Hartford historian Steve Thornton presents about the Good Trouble of Nonviolent Direct Action

This semester, students also have the opportunity to attend various events in Hartford and hear from local experts including Hartford area Historian Steve Thornton from The Shoeleather History Project, organizers from Mutual Aid Hartford and the CT Black and Brown Student Union, and more.

Erica Crowley, Myri Ayala ’25, Olivia Silvey ’25, Jack White, 25, Essence Smith ’24 and Abby Nick ’24 attend the CT Forum “The Fight for Racial Justice” at the Bushnell

In the coming weeks we will explore more of Hartford including seeing a film at the on-campus independent movie theater Cinestudio, visiting local museums like The Wadsworth Atheneum, checking out local eateries like Parkville Market, El Sarape, and El Mercado, and various arts and culture events around the city.
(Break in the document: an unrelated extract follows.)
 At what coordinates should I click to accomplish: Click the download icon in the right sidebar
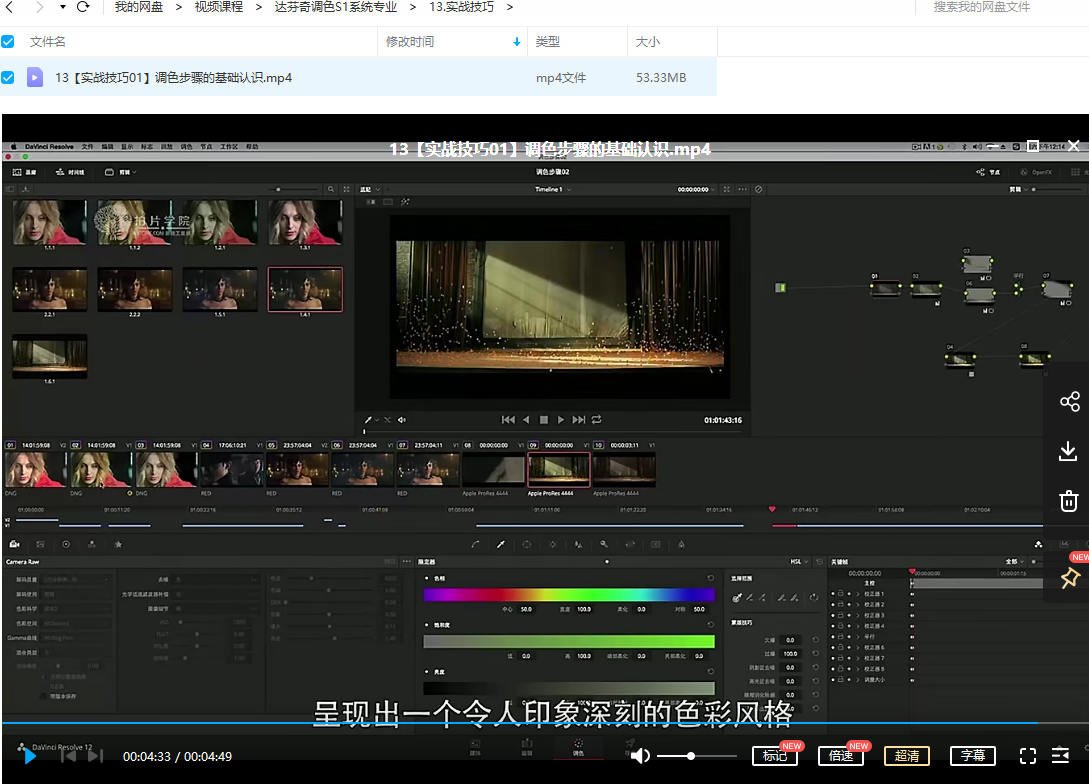point(1068,451)
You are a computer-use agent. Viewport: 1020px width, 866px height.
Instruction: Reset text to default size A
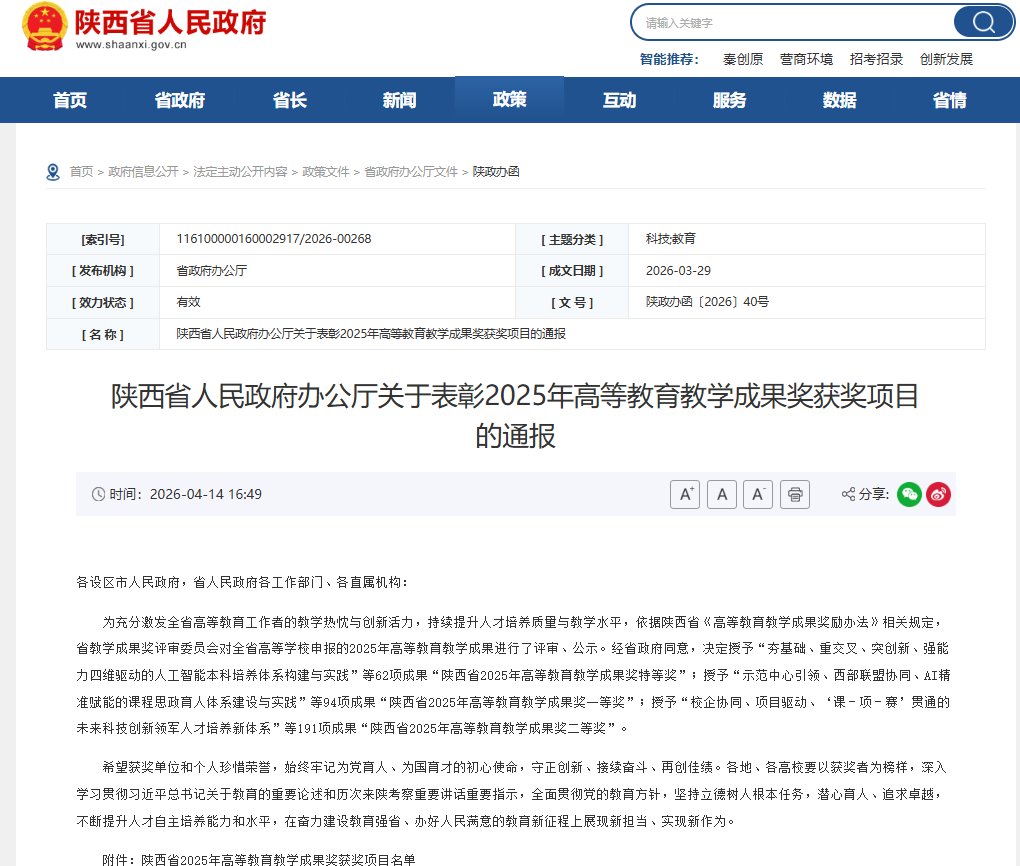(722, 494)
None of these community building activities would be possible without the work of our dedicated Community Action mentors Essence Smith ’24, Abby Nick ’24, and Renita Washington ’22.

To put their classroom and community learning into action, student teams are working with community partners on social change projects. Each team is working with their community partner on a research project and a communications project based on the partner’s needs. Read about our spring project teams below.


Base Building and Community Organizing -Center for Leadership & Justice

Anna Grant-Bolton ‘25, Jack White ‘25, James Maciel Andrews ‘25, and Myri Ayala ‘25 with community partner Juan Fonseca Tapia

The Center for Leadership & Justice is engaged in broad-based community and multi-faith organizing with the goal of building enough relational power to bring about systemic justice in Greater Hartford. CLJ organizers support leaders in identifying, researching, and taking action on issues that impact them. One recent issue campaign example in Hartford was the success of the #NoMoreSlumlords campaign. As the CLJ continues to grow their staff and engage base-building and organizing in various neighborhoods surrounding Trinity, they asked us to analyze and visualize public data about Housing code violations, work with community leaders on a housing code policy analysis, conduct background research on housing oversight structures, and generate print and digital communications products about how to join the CLJ’s campaigns.


Carrie Saxon Perry Archive – SAND Elementary

Aisha Carothers ’25, Olivia Silvey ’25, and Amna Zeb ’25 with community partner Desiree Primus

In 1987, Carrie Saxon Perry was the first African-American woman elected mayor of Hartford–a first for any New England city. She was an outspoken barrier-breaker who brought people together and advocated fiercely for city residents. After her service as Hartford Mayor, Perry became active in the Greater Hartford branch of the N.A.A.C.P. and served as its president from 2004 to 2008. This project will focus on highlighting and preserving her achievements and legacy during her time as mayor. For research, Desiree asks for continued secondary archival research and primary source oral interview collection that explores questions about Mayor Perry’s influences, leadership approach, and lasting impact on the community. For communications, Desiree asks for flyers and social media graphics for the announcement of a Carrie Saxon Perry mural, and a presentation about the former Mayor to 5th graders at SAND Elementary School.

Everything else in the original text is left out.